Ama, Aydın ve ailesi öyle bir duruş sergiledi ki, bu duruş hem kendilerini hem tüm ülkeyi tekrar ayağa kaldırmıştı. Sanki Menderes aynasında kendini gören geniş halk kitleleri büyük bir vakar ve kararlılık timsali olmuş; halkın aynasında Adnan Menderes sevgisi ve bağlılığı gören Menderes ailesi de bu karanlık ve ümitsizlik deryasından aydınlık sahillere, hem de kısa sürede çıkmaya muvaffak olmuştu.
Zifiri karanlık bir kabus ve karabasan gibi milletimizin üzerine çöken 27 Mayıs 1960 ihtilâli, üzerinde en çok konuşulan, yorum yapılan konuların başında geliyor hiç şüphesiz.
Siyasal, sosyal, ekonomik ve hattâ uluslararası ilişkiler boyutlarıyla üzerinde belki on binlerce sayfalık kitaplar yazıldı, yüz binlerce makâle, köşe yazısı kaleme alındı, araştırma dosyaları, belgeseller hazırlandı, konferanslar, paneller, sempozyumlar düzenlendi.
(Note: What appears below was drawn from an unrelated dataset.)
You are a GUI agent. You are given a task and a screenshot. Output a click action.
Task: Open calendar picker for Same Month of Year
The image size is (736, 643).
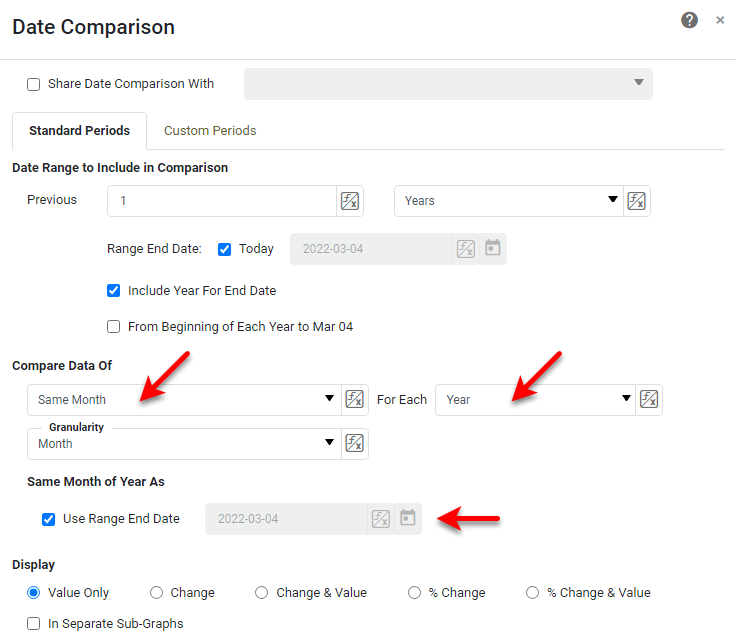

Neredeyse didik didik edilen bu dönemle ilgili belki de en az değinilen, değinildiğinde de yine diğer yönleri ağır basan bir alan vardı:
Başta Menderes ailesi olmak üzere, Yassıada’daki mahkemelerde kimisi idamla, kimisi müebbet hapisle, kimisi uzun ve ağır cezalarla yargılanan Demokrat Parti’nin önde gelen isimleri ve ailelerinin; belki 27 Mayıs’ın asıl mağdurları olan eş ve çocukların neler yaşadıkları üzerinde durulmadı veya çok az duruldu.
İşte bu dönemi, işte bu yönüyle ele almak, tekrar hatırlamak ve hatırlatmak, örnek almak ve kendimiz için bir nebzecik de olsa dersler çıkarabilmek istedik. Bunun için de akla gelebilecek ilk isim olan Aydın Menderes’in hatıralarını okurlarımızla paylaşmayı hedefledik.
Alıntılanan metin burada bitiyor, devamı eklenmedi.